New angles on Mercury
New images of the planet provide more glimpses of Mercury’s mysteries
In the early morning hours of October 7, a small galactic wanderer turned its antennae toward Earth and transmitted secrets about the solar system’s smallest planet — Mercury. The previous day, NASA’s MESSENGER probe had completed its second flyby of Mercury, and had viewed terrain never seen before.
The new images also reveal surface features not seen before: rays that line the planet like longitudinal hash marks and extend from a young crater in the north to just south of a crater called Kuiper. The Kuiper crater was previously seen from Mariner 10, the 1970s spacecraft that was Mercury’s first visitor from Earth.

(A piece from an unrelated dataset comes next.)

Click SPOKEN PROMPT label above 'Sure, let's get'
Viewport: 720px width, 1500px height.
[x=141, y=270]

Skirting just 200 kilometers above the planet’s surface, this flyby is the second of three before MESSENGER becomes the first craft to enter the orbit of the planet closest to the sun.
“As near as we can tell, it went beautifully,” says MESSENGER project scientist Ralph McNutt, of the Johns Hopkins University Applied Physics Laboratory in Laurel, Md. “Data started coming in around two a.m. this morning, and the images are spectacular.” McNutt describes stunning variations in color, a host of fault structures, evidence of past impacts and the new, ray-like surface features. “We’re seeing a lot of Mercury that we’ve never seen before,” explains McNutt.

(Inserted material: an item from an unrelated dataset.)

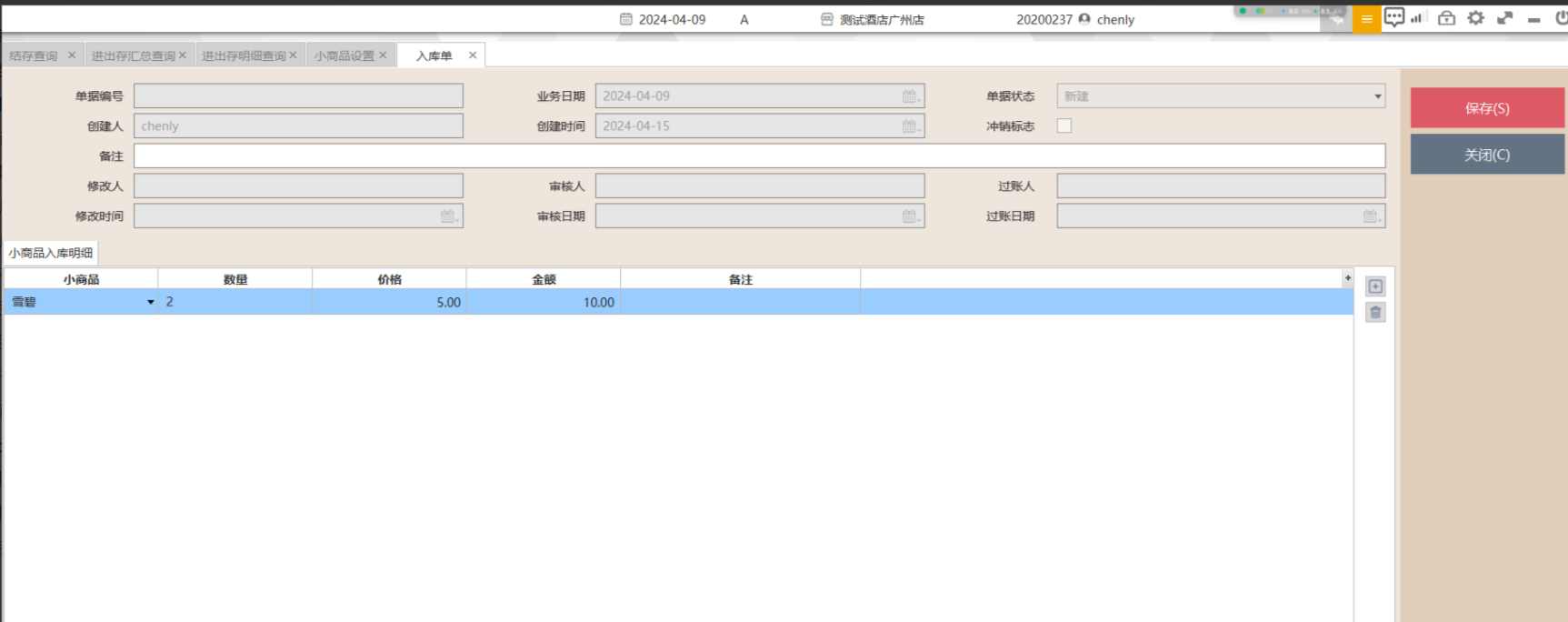Click the small plus in table header corner

click(x=1347, y=278)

Sean Solomon, MESSENGER principal investigator, explained in an October 1 teleconference that this flyby will image a landmass bigger than South America. “The first flyby made a long list of scientific discoveries,” Solomon said in the teleconference. “This will be a very exciting flyby that has benefitted from the first one.”
Mercury’s geological past can be read on its pock-marked face, and MESSENGER was up to the challenge. Using a battery of –high-tech “eyes” — which include spectrometers, laser altimeters and a magnetometer — MESSENGER will continue to send its secrets back to team members eagerly awaiting new information about the planet.
Over the next day or two, MESSENGER is slated to beam back more than 1,200 high-resolution and color images of Mercury, which will be overlaid with topographic data gathered by the craft’s Mercury Laser Altimeter. This latest flyby will also provide new information on how volcanoes and craters have reshaped Mercury’s surface.
The flyby also provides a critical gravity assist: MESSENGER will use the pull of Mercury’s gravity to keep on course and ultimately enter the planet’s orbit.
In a departure from standard techniques, MESSENGER engineers have used solar sailing, in which photons from the sun bounce off the craft’s large mirrors to gently push MESSENGER. In the October 1 teleconference, Daniel O’Shaughnessy, a MESSENGER team member also at Johns Hopkins, called the green technique a remarkable feat and noted that the craft has not consumed a single drop of fuel in six months.
Now a little over halfway through its 4.9-billion–mile cruise, which will take an estimated six years and six months to complete, MESSENGER’s job is not over yet. Insertion into Mercury’s orbit won’t happen until 2011, and once ensconced there, MESSENGER will spend a year gathering information about the planet closest to the sun.
While it is too early to comment on all of the discoveries made during this flyby, the MESSENGER team is ecstatic. When asked what was keeping them awake and in such good spirits, the answer was quick and twofold — the terrific data, and adrenaline.